I grew up in Miami, Florida and have had Flan made from nearly every spanish culture that exists. Some are too "eggie" for my taste and some not sweet enough for my taste. So I decided to take a bit here and there from every spanish culture Flan that I have tasted and create my own Flan. Hence the name Flan'ee :) Everyone who has tasted my flan LOVES it, from Americanos to Latinos! Enjoy!
PS: Please don't let the steps of prepping and cooking scare you away from this Flan. It's a lot easier than it reads.
In a blender mix together sweetened condensed milk, evaporated milk, 6 egg yolks, one whole egg, cream cheese, 1 tsp. cinnamon and 1 tsp of vanilla extract. Blend on high for two minutes until well blended and foam appears on the top of the mixture Set aside to allow it time to settle.
The Flan is going to cook in a bath of water. I use my large turkey roasting pan for this. You can use anything that is deep enough and wide enough to fit the cake pan you are cooking the Flan in.
While waiting for mixture to settle - in a metal cake pan (always use a metal pan for this. Glass will burst and will scold you) melt sugar on medium high heat and add remaining teaspoon of vanilla extract as the sugar begins to melt and caramilize while stirring constantly.
Once the sugar and vanilla extract has caramalized place the pan in the turkey roasting pan and fill cake pan over the caramilized sugar with the flan mixture with a spoon preventing the foam from filling in the cake pan. Discard foam after filling cake pan with the mixture.
Cover the cake pan with foil tightly.
With a cup fill the roasting pan with water until the water reaches to the half way mark of the cake pan(avoid adding too much water where water level covers pan)
Cover the entire roasting pan with foil tightly and gently place in oven.
Bake for one hour at 350 degrees (DO NOT OPEN OVEN while Flan is bathing/cooking.) When the flan has baked for one hour turn the oven off and allow the flan to sit in the oven for at least 45 minutes.

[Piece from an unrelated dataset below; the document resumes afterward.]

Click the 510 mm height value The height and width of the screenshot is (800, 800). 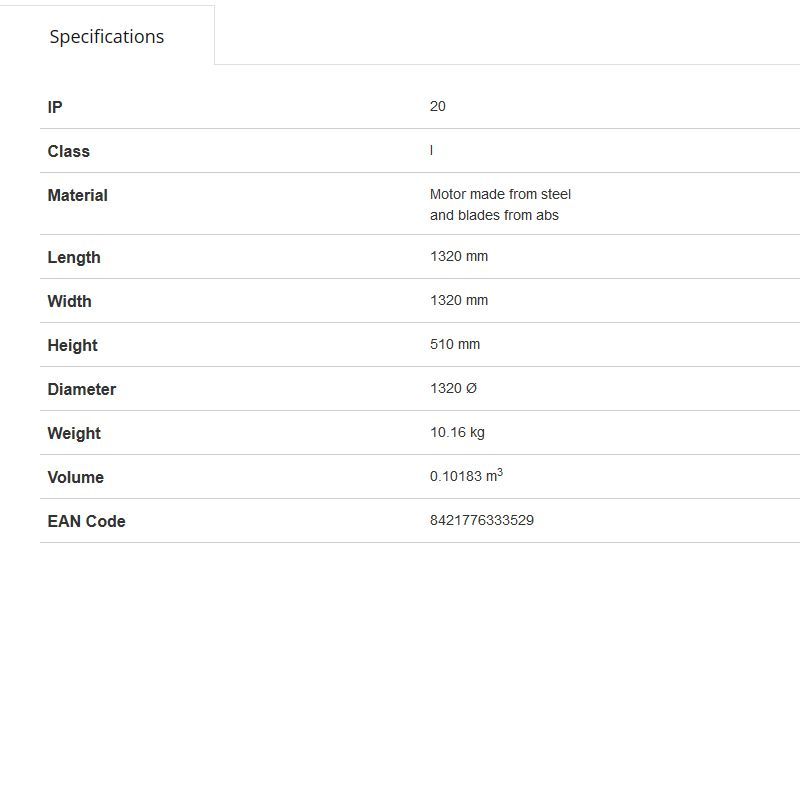click(x=454, y=344)

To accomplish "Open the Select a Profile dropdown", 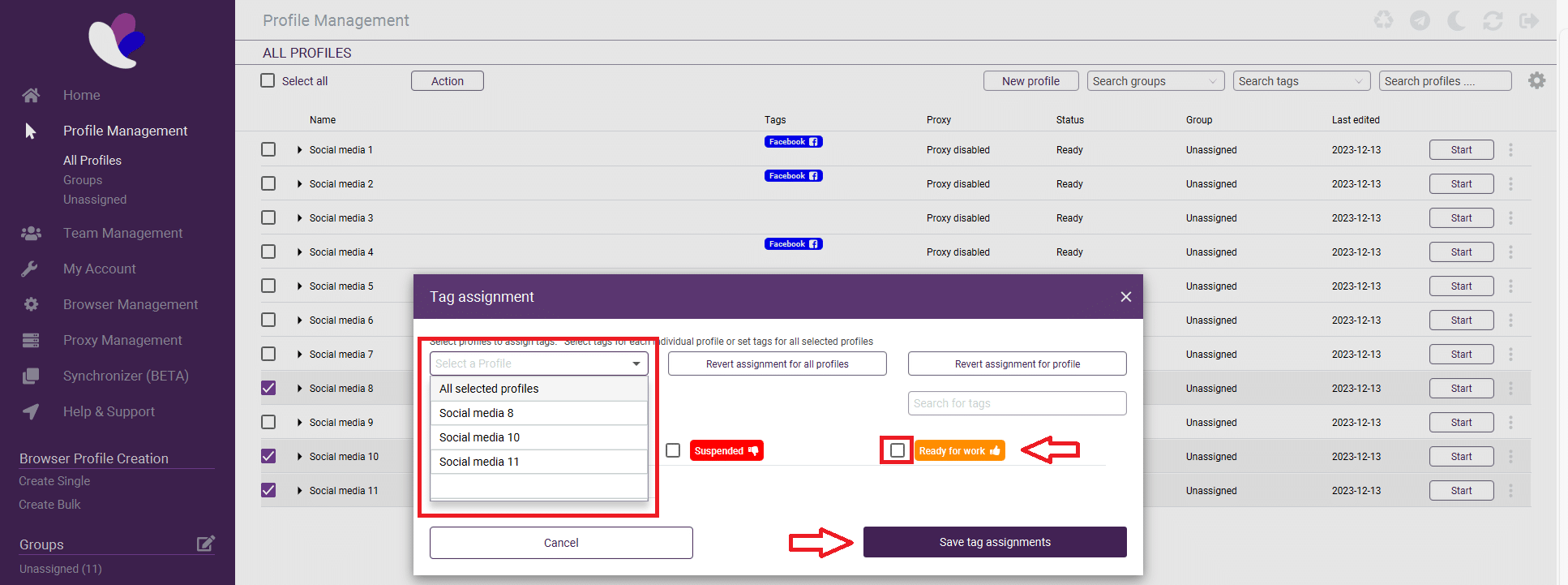I will (538, 363).
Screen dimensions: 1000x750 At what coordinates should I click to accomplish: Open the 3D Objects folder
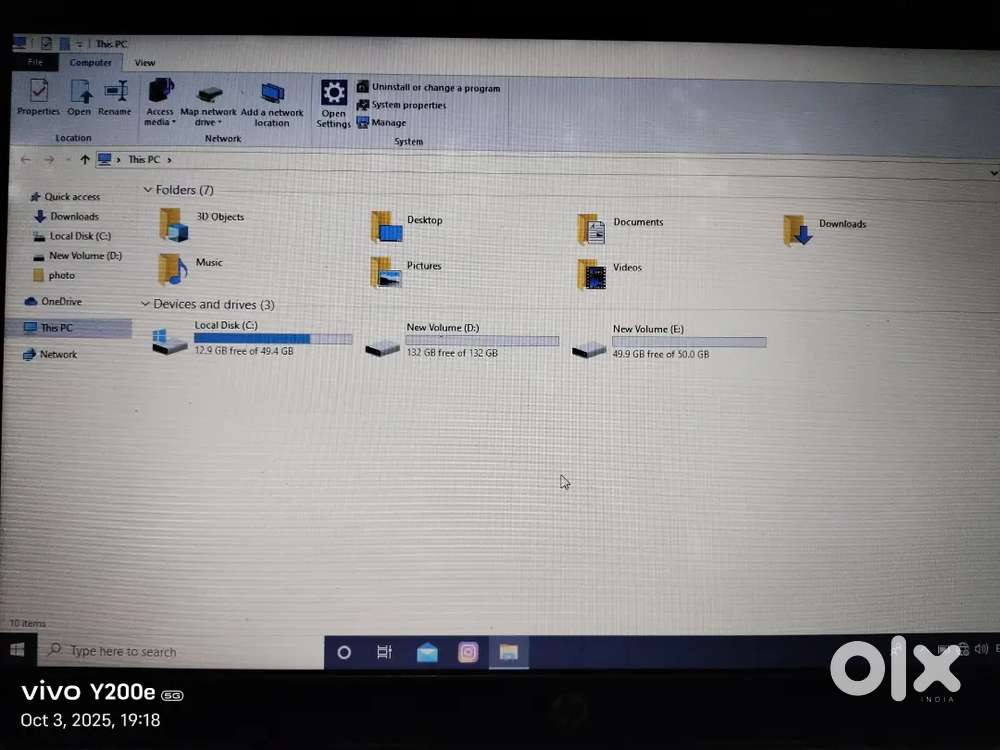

Remove flan from oven after sitting for 45 minutes. Remove foil from the roasting pan. Using pot holders, remove flan from the water bath and place on a cooling rack. Remove the foil from the flan.
Take a butter knife and gently skim along the outside edges of the flan separating the flan from the edges of the cake pan. Gently shimmy the flan allowing the flan to separate from sides of pan.Caramalized sugar water will seep up from sides. Allow to cool to room temperature.
When the flan has cooled take a large round plate and place over the top of the cake pan/flan. Make sure the plate has an edge that will hold sugar syrup. Flip the plate over with cake pan/flan on top gently dropping Flan into plate. Cover and allow to cool overnight.
Serve cold. After cutting the flan in pie like shapes spoon the caramilzed sugar juices over the flan. I sometimes pour a shot of amaretto liqueur over the flan before serving.